Ein günstiges Spray auf den Blättern hat den Schaden weitgehend aufgehoben, den salziger Boden Tomatenpflanzen zufügt. Unter der stärksten Salzbelastung im Gewächshaus bildeten behandelte Pflanzen doppelt so viel Sprossmasse wie unbehandelte, ihre Wurzeln wogen mehr als 55 Prozent mehr. Die Arbeit erschien im International Journal of Phytoremediation.
Salz ist ein langsamer Notfall der Landwirtschaft. Es betrifft weltweit mehr als 8,3 Millionen Quadratkilometer Land, eine Fläche etwa so groß wie Australien, und bedroht 20 bis 30 Prozent der bewässerten Ackerflächen, vor allem in trockenen Regionen. Das berichtet das Forschungsteam. Salziger Boden hindert die Wurzeln daran, Wasser aufzunehmen, und bremst die Fotosynthese. In hoher Konzentration vergiftet er die Pflanze.
Die Behandlung besteht aus zwei Zutaten. Die eine sind Manganoxid-Nanopartikel, winzige Teilchen eines Nährstoffs, den Pflanzen ohnehin brauchen. Die andere ist Chitosan, ein natürliches Polymer aus Krebstierschalen, das in großen Mengen als Abfall der Fischerei anfällt. Die Mischung kommt auf die Blätter statt in den Boden. Das hält Dosis und Kosten niedrig.
"Das Spannende an diesem Ansatz ist, dass er günstig, nachhaltig und schon in sehr kleinen Dosen wirksam ist", sagte Hamidreza Sharifan, korrespondierender Autor der Studie und Assistenzprofessor für Chemie an der University of Texas at El Paso. "Wir geben den Pflanzen die Mittel, sich selbst zu schützen, statt das Salz frontal zu bekämpfen."
Die gemessenen Effekte gingen über die Masse hinaus. Carotinoide, Farbstoffe für die Lichtaufnahme, nahmen um rund 91 Prozent zu. Die Aktivität antioxidativer Enzyme stieg um bis zu 300 Prozent, chemische Marker für Zellschäden gingen deutlich zurück. Das Spray blockiert das Salz also nicht, es stärkt die eigene Stressabwehr der Pflanze.
Tomaten waren ein bewusst gewählter Testfall.
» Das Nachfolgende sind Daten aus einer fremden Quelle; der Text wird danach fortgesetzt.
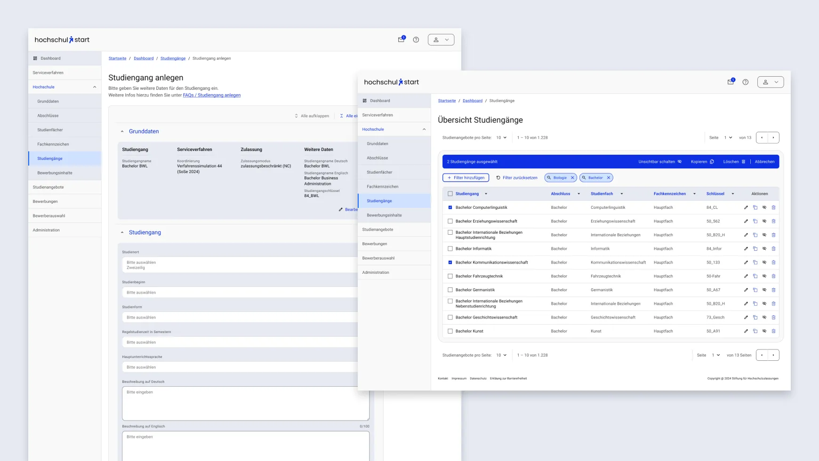Check the Bachelor Erziehungswissenschaft checkbox
Image resolution: width=819 pixels, height=461 pixels.
pyautogui.click(x=450, y=221)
Die weltweite Produktion lag 2023 bei etwa 192 Millionen Tonnen, und die Pflanze reagiert vergleichsweise empfindlich auf Salz. "Wenn es bei Tomaten gut funktioniert, ist das ein starkes Signal, dass es sich auf andere salzempfindliche Kulturen übertragen lässt", sagte Sharifan dem Anthropocene Magazine.
Die Ergebnisse stammen aus kontrollierten Gewächshausbedingungen. Das Team betont, dass Feldversuche nötig sind, bevor Betriebe sich auf das Spray verlassen können. Zwei Fragen stehen dabei im Vordergrund: ob der Effekt über eine ganze Saison im Freiland hält und was wiederholte Mangangaben über Jahre mit der Bodengesundheit machen.